Ia menjelaskan, asap dari kebakaran hutan dan lahan ini berbeda dari daerah lain yang juga mengalami kebakaran. Wilayah lain pada satelit tampak berwarna cokelat namun di Muaro Jambi menunjukkan warna putih yang mengindikasikan bahwa lapisan asap yang sangat tebal.

"Hal ini dimungkinkan karena kebakaran hutan dan lahan yang terjadi di wilayah tersebut, terutama pada lahan-lahan gambut," ujarnya.

Ia menambahkan, tebalnya asap juga didukung oleh tingginya konsentrasi debu partikulat polutan berukuran <10 mikron (PM10). Kemudian di hari ini, tengah malam di Jambi, pengukuran konsentrasi PM10  = 373,9 ug/m3, menunjukkan kondisi tidak sehat.

Sementara itu Kepala Subbidang Produksi Informasi Iklim dan Kualitas Udara BMKG Siswanto menambahkan, jika ditinjau dari teori fisika atmosfer pada panjang gelombang sinar tampak, langit berwarna merah ini disebabkan oleh adanya hamburan sinar matahari oleh partikel mengapung di udara yang berukuran kecil (aerosol) yang dikenal dengan istilah hamburan mie atau mie scattering. Ia menjelaskan, mie scattering terjadi jika diameter aerosol dari polutan di atmosfer sama dengan panjang gelombang dari sinar tampak visible matahari. Panjang gelombang sinar merah berada pada ukuran 0,7 mikrometer.

"Dari data BMKG kita mengetahui bahwa konsentrasi debu partikulat polutan berukuran <10 mikrometer sangat tinggi di sekitar Jambi, Palembang, dan Pekanbaru tetapi langit yang berubah merah terjadi di Muaro Jambi.

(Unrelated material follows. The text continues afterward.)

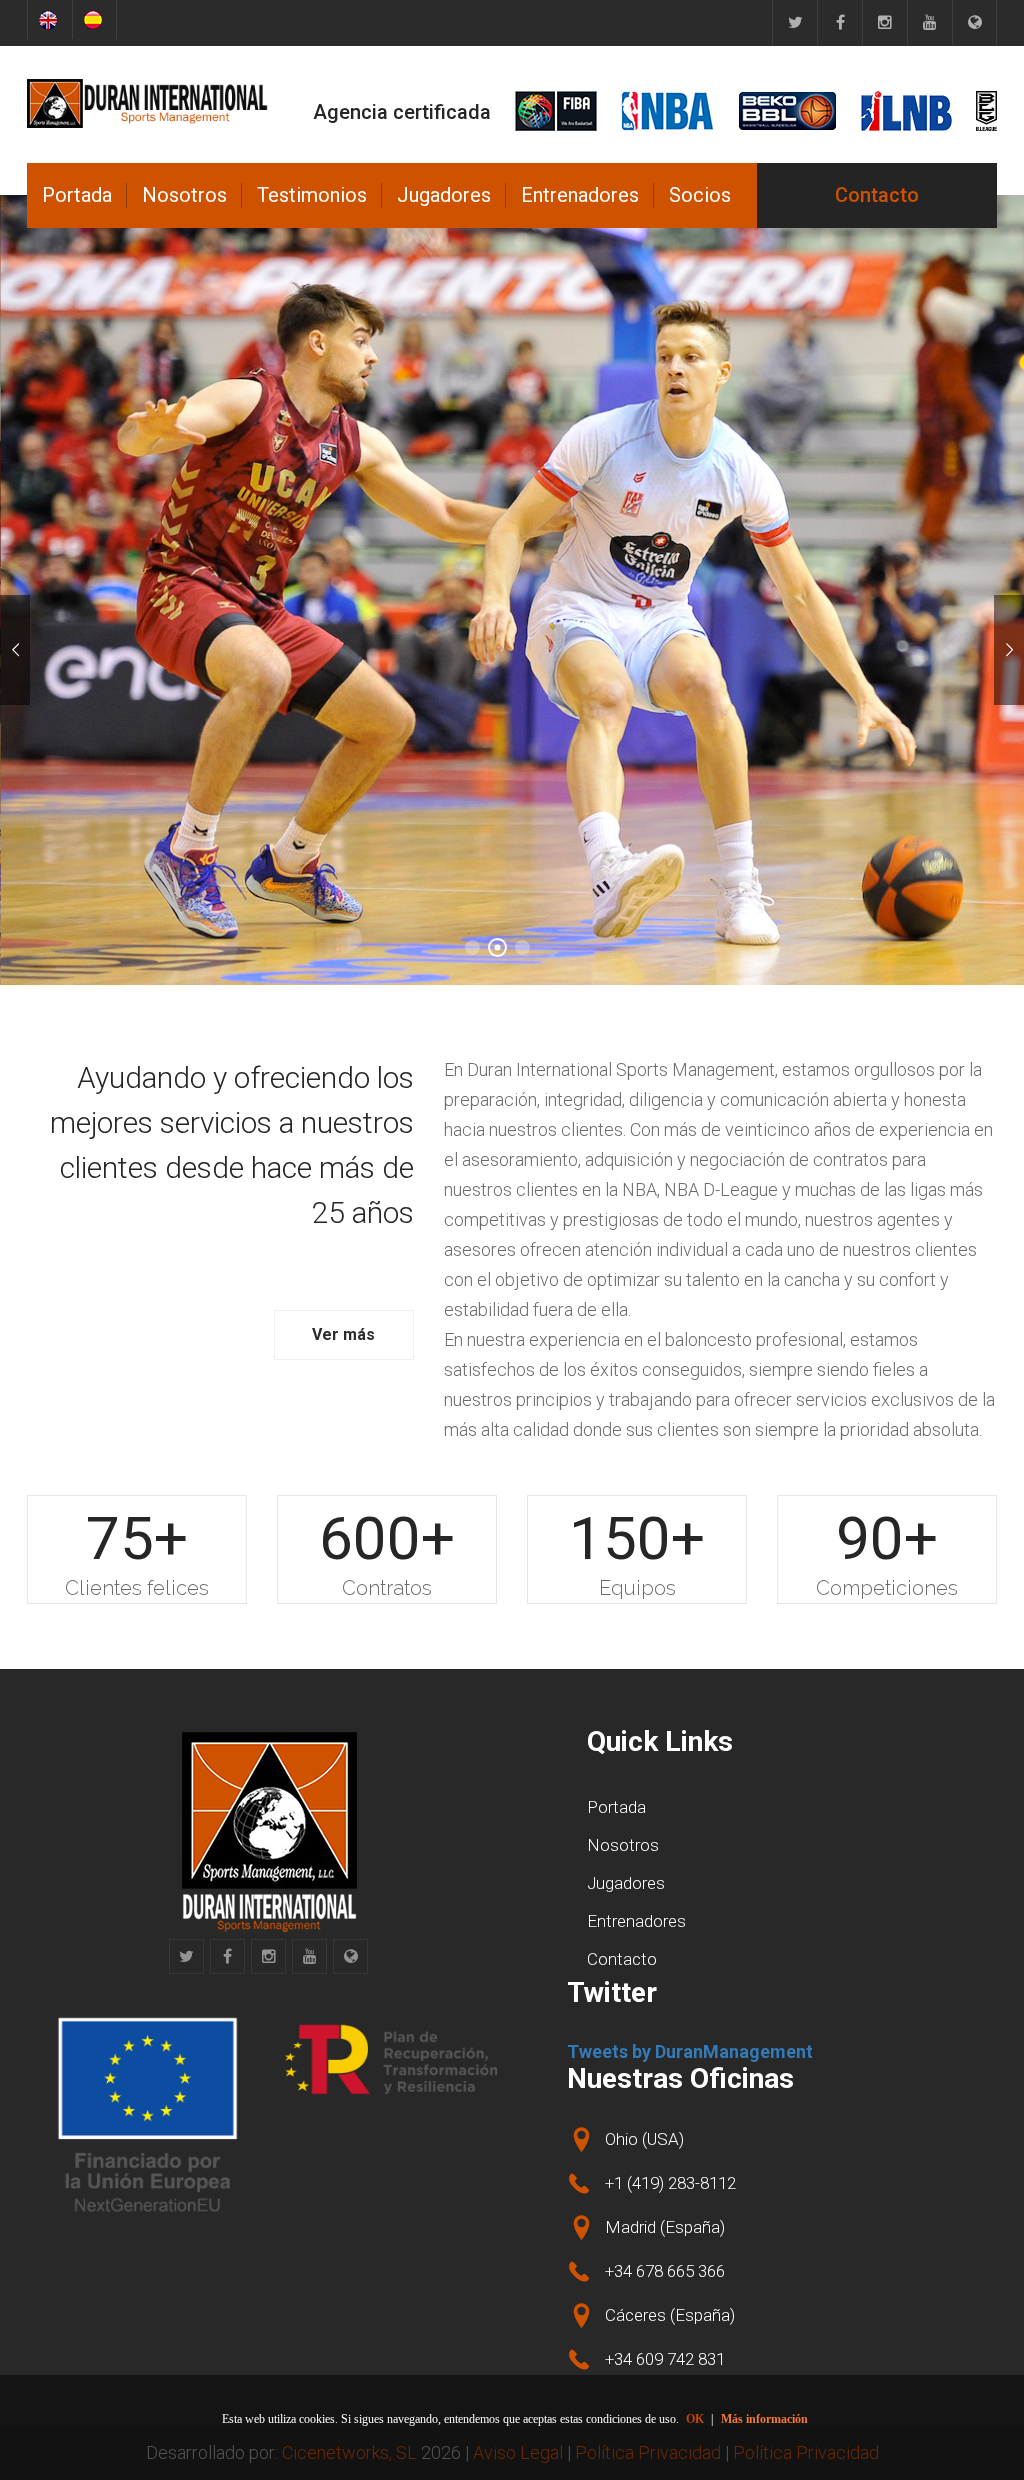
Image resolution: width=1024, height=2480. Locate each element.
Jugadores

Ini berarti debu polutan di daerah tersebut dominan berukuran sekitar 0,7 mikrometer atau lebih yaitu dengan konsentrasi sangat tinggi," katanya.

Selain konsentrasi tinggi, dia melanjutkan, tentunya sebaran partikel polutan ini juga luas untuk dapat membuat langit berwarna merah.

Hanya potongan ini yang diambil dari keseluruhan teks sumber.